借地権の相続を放棄すると、さまざまな手間から解放されますが、その反面デメリットもあります。
相続放棄をする場合、借地権だけを放棄するということができません。そのため、現金や有価証券などほかの財産も相続できません。
借地権は地主の許可を得て第三者に売却することが可能です。
また、借地上の建物を賃貸に出して家賃収入を得ることもできます。
相続放棄してしまうと、そのような利益を得られなくなります。
借地権を相続放棄する手続きは、相続が開始されたことを知ってから3カ月以内に行わなければなりません。
期限を過ぎると放棄が認められないため、注意が必要です。
借地権の相続放棄をするかどうかは「相続財産の全体像」と「相続放棄によって解放される負担」のバランスで決まってくるでしょう。借地権以外の財産を相続したい場合など、相続放棄以外の選択肢について解説します。
借地権上の建物をリフォームしたり、建て替えたりして賃貸に転用することで、家賃収入を得ることができます。
ただし、リフォームや建て替えにはまとまった費用が発生します。
さらに、定期借地権の場合は期間満了後に建物を取り壊して更地返還しなければならないことを踏まえておきましょう。
借地権は、地主の許可があれば第三者に譲渡することが可能です。
ただし、残存期間によっては住宅ローンが使いにくいなどの理由で、一般個人への売却は難しいのが現状です。

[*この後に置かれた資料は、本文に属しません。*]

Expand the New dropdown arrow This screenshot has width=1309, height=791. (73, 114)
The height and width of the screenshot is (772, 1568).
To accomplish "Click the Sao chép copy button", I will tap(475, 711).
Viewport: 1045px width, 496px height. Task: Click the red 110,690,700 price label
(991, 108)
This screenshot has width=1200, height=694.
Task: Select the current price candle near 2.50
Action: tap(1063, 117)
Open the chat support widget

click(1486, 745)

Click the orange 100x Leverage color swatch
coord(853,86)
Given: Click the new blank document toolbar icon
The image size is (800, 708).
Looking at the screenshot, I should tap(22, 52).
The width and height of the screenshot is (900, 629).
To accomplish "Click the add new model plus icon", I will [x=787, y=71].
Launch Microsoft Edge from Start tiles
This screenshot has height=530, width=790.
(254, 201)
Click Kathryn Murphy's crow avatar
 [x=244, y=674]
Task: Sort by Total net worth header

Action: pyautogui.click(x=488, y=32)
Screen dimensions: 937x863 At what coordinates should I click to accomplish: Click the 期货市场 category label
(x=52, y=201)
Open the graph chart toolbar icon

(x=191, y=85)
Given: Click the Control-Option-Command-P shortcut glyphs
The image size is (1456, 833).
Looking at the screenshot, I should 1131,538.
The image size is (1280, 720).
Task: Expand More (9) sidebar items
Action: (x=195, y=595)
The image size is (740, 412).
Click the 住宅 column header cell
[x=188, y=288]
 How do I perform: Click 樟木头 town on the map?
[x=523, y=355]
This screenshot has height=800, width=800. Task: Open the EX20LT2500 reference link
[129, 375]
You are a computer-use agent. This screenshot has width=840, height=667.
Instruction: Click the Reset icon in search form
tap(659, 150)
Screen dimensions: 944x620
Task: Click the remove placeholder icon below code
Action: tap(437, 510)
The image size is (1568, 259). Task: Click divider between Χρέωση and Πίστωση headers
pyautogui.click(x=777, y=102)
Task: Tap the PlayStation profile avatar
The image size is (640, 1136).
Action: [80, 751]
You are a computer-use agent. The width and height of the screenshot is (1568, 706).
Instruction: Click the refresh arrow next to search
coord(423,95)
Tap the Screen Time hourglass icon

借地権の売却にあたっては、よくカップ&ソーサーに例えられます。
借地権はコーヒーカップ、地主が持っている底地権はソーサーに例えられます。これらは、別々で売却するよりもセットで売却する方が有利です。
残存期間の短い借地権は、住宅ローンが使いにくいなどの理由で一般個人への売却は難しいといわれています。しかし、底地権と借地権をセットで売却することで、買主にとっては完全な所有権(カップ&ソーサー)となるため、売却は容易といわれています。
この場合、地主と借地権者が共同で売り出します。
借地権を地主に買い取ってもらう方法で、カップ&ソーサーのカップをソーサーの持ち主に売却するイメージです。
地主が自用地として活用したいという場合は、交渉がうまくいく場合もあります。
ただし、もともとは期間終了後に更地で返還する契約であるため、地主が建物を利用するという場合を除いて建物の解体費用が発生します。
借地権の活用や売却には費用の負担など一定のハードルがあります。不動産買取の場合はデメリットをすべて理解した上で不動産業者が現金一括で買い取ります。
一度相続人が相続した後、地主の許可を取り借地権を不動産会社に譲渡します。
仲介で売却するよりは査定価格が低くなってしまいます。しかし、成約までに時間がかかりやすい仲介に対して、不動産買取は価格に納得さえしていれば最もスピーディな問題解決が可能な方法です。
相続放棄をするかどうかの決断は3カ月以内にしなければいけません。仲介で時間をかけて売却したり、地主とじっくり交渉したりすることが難しい場合は、不動産買取で売却するのがおすすめです。
借地権を相続することによる管理の手間や維持コストは無視できません。
しかし、相続放棄をするとほかの財産も相続できないという大きなデメリットがあるため、相続財産の全体像を把握してから判断する必要があります。
借地権の物件であってもそれなりの値段はつくため、まずは早い段階で借地権の取り扱いに慣れている不動産会社に相談することをおすすめします。
そうした業者は地主との交渉や活用方法などにも精通しているため、解決策が見つかるかもしれません。